Groups have a difficult history in the Open Master's. We have tried to create several different containers, names and invitations for helping our members form groups of different kinds and sizes, online and offline, and around different themes or meeting times or geographies.
For example, one early attempt at arbitrarily organizing a larger group of Open Master's members into smaller "studio groups" stands out in my mind as destined to fail almost from the moment the first blog post was written about it. Of course people in a community of self-directed learners do not like to be told with whom they should meet, and how!
But this experience has helped teach us a few important lessons that could inform the work of anyone else who wants to create other groups in the Open Masters:
(1) Deep relationships can absolutely be developed in a virtual forum. Still there are some things that help significantly:
- Our group was small (6). This was a good size for every member of the group to talk in a 60-minute google hangout.

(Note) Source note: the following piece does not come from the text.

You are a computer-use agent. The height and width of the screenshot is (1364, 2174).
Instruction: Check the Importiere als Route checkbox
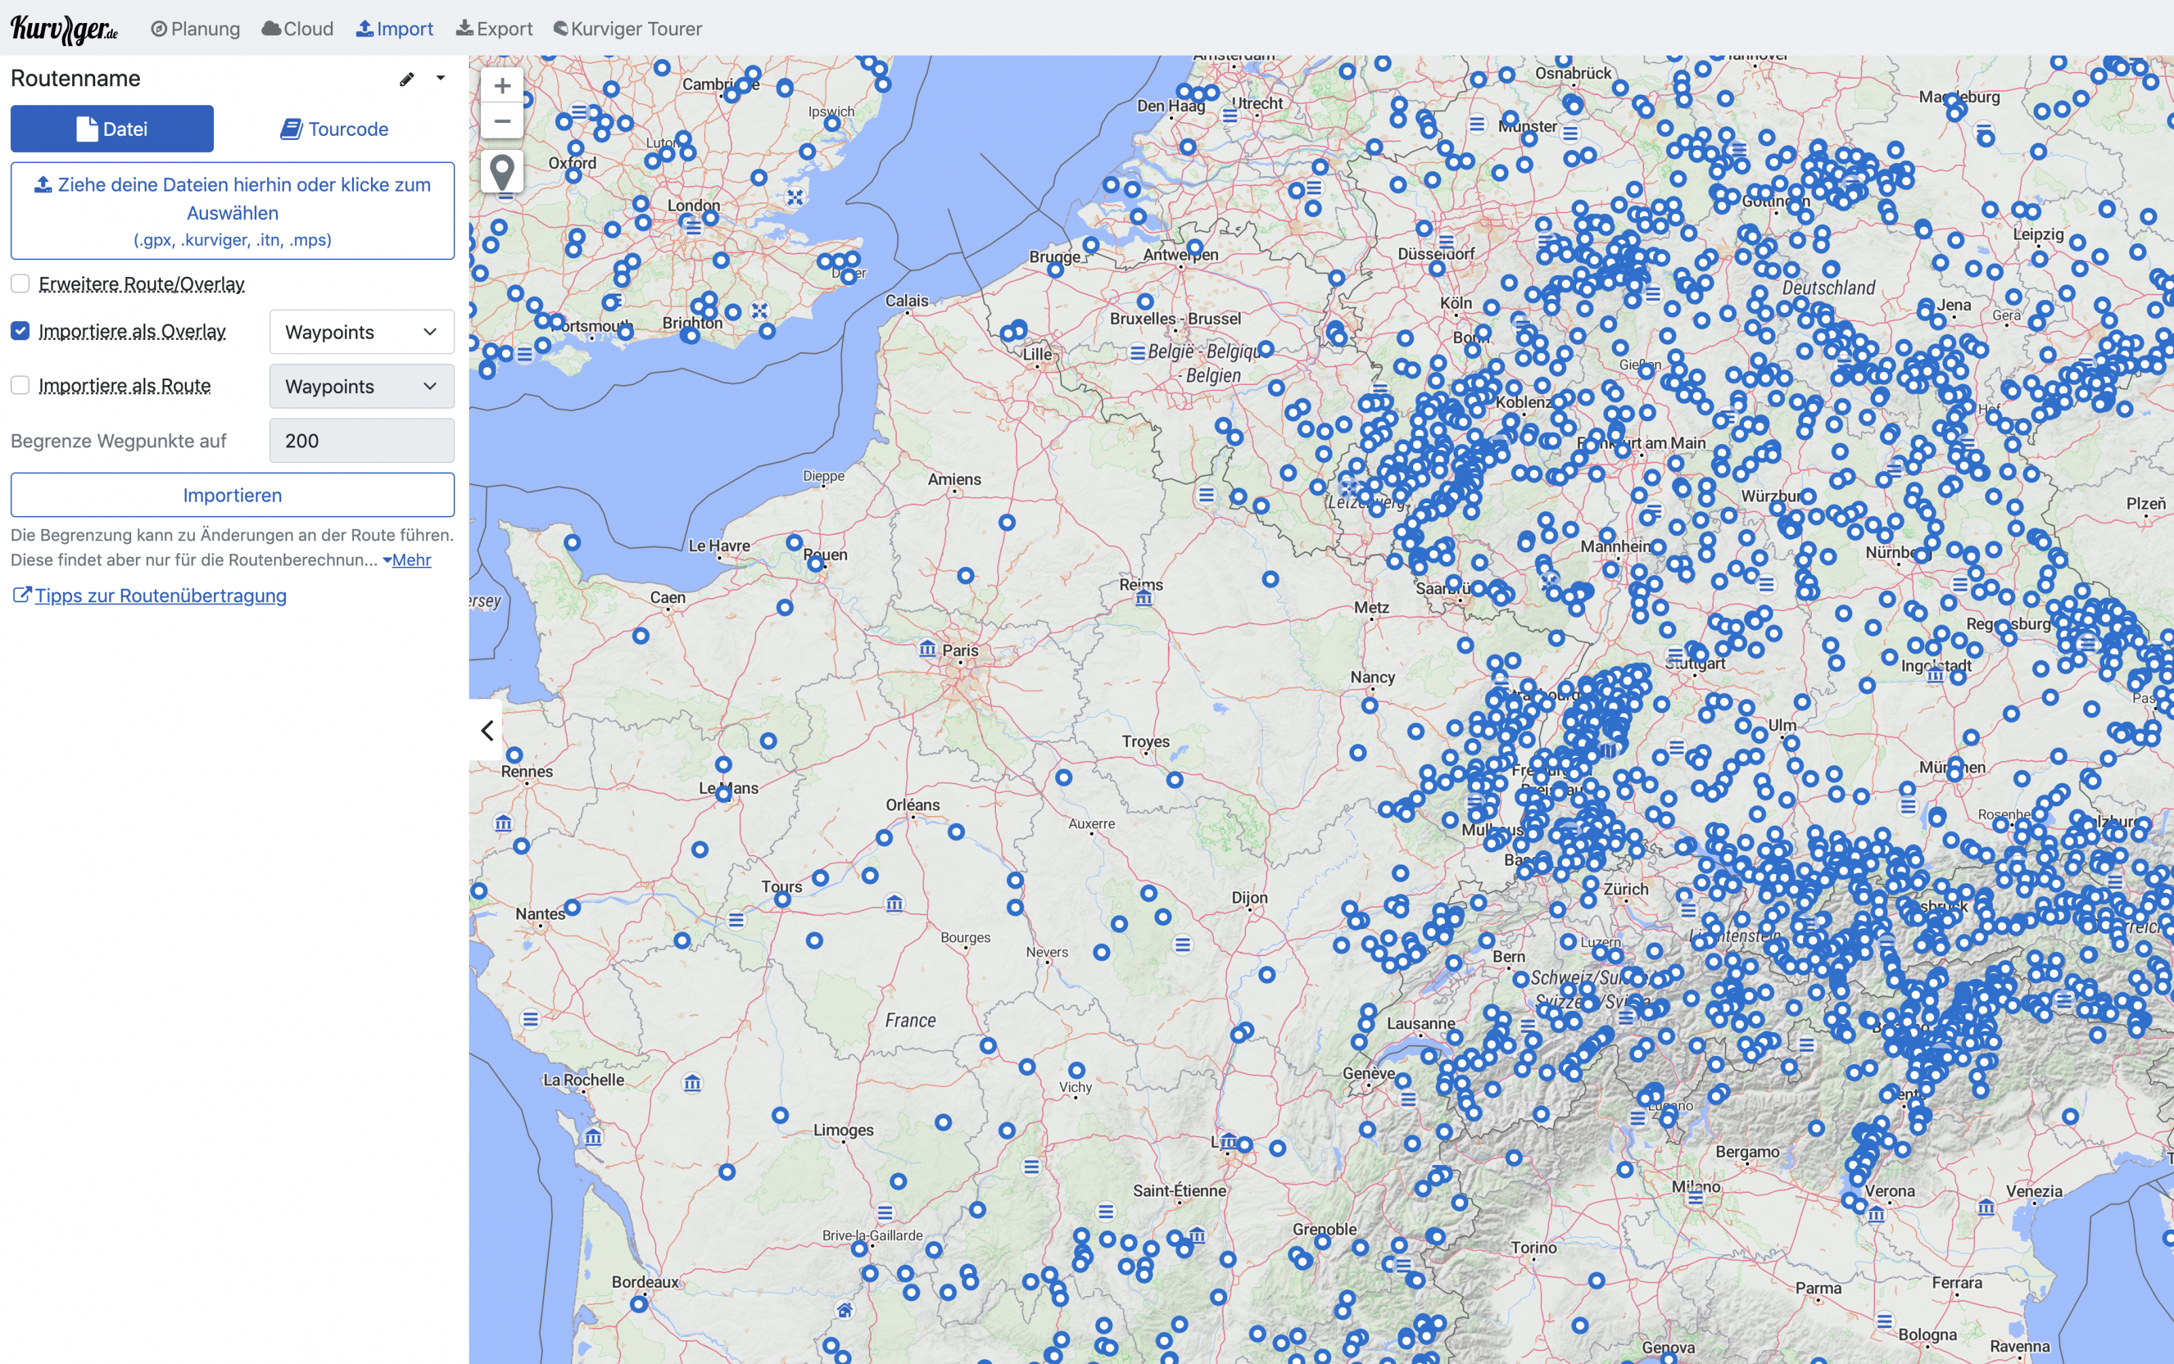click(21, 385)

- Our meeting time and day has never changed, and been on the calendar every week, much like church, weekly team standups, or P2PU's weekly community calls.
- Just like P2PU's heroic host of community calls Bekka Khan, it helps to have one or more people be absolutely committed to being there, sending the invite, and sending the notes, regardless... even if no one comes one week.
- It helps significantly if you plan to eventually meet in person, or start off that way.
- Also, many of us made an effort to meet each other one-on-one as we traveled around, before meeting all together for the first time. These small interactions matter just as much as the calls in building our sense of community and relationships.
- Our timeframe was open-ended, but we set specific goals and intentionally transitioned between different phases as we went— such as between a more strategic phase, a learning phase, and finally an action phase. It also helped for us to have cyclical breaks between each phase and season.
(2) This group was not planned of or designed from the start, but we still have done awesome things together. Much like mentorship or dating, the relationship emerged because we met once, liked each other, and wanted to see each other again. Rather than telling the group they were obliged to meet again, after the first, great meeting I simply asked the group if holding regular meetings would be helpful to them, if I helped ensure they stayed regular.
(3) Healthy groups that see each other this much need a balance of:
- Action and Reflection
- Facilitated time and un-facilitated time
- Pie-in-the-sky and practical
(4) Giving a group boundaries ("What is expected of those who call themselves members of this group?" "How does stepping in and stepping out work?") and an opt-in policy for all group activities helped build a very strong group even among self-directed people.
(5) Laugh a lot.
Here's what we know about the Builder's Circle today:
- As the name implies, we are oriented toward doing the work, not just talking about what is needed. We answer email inquiries. We edit videos. We take on projects that are needed, such as creating workshop templates and guides.
- We are committed to keeping the community up-to-date about our projects and priorities, to hearing and responding to the needs and concerns of different members of the Open Master's community, and of developing and supporting community catalysts and leaders within our community at all levels.
- We are an opt-in group of people who want to care for the needs of the whole Open Master's community from a global point of view. You are welcome to join if you are able to take on the time and responsibilities of joining.
- We meet weekly, every Tuesday at 9am PST / 10am MST / 12pm EST / 5pm CEST.
This Fall, the Builder's Circle's priorities are:
- Designing and building a new website, including a member site with public learning profiles, places to share our work, and embedded learning resources.
- Designing a rich offering of new member experiences to better onboard new members of our community.
We're looking forward to sharing the fruits of our labor!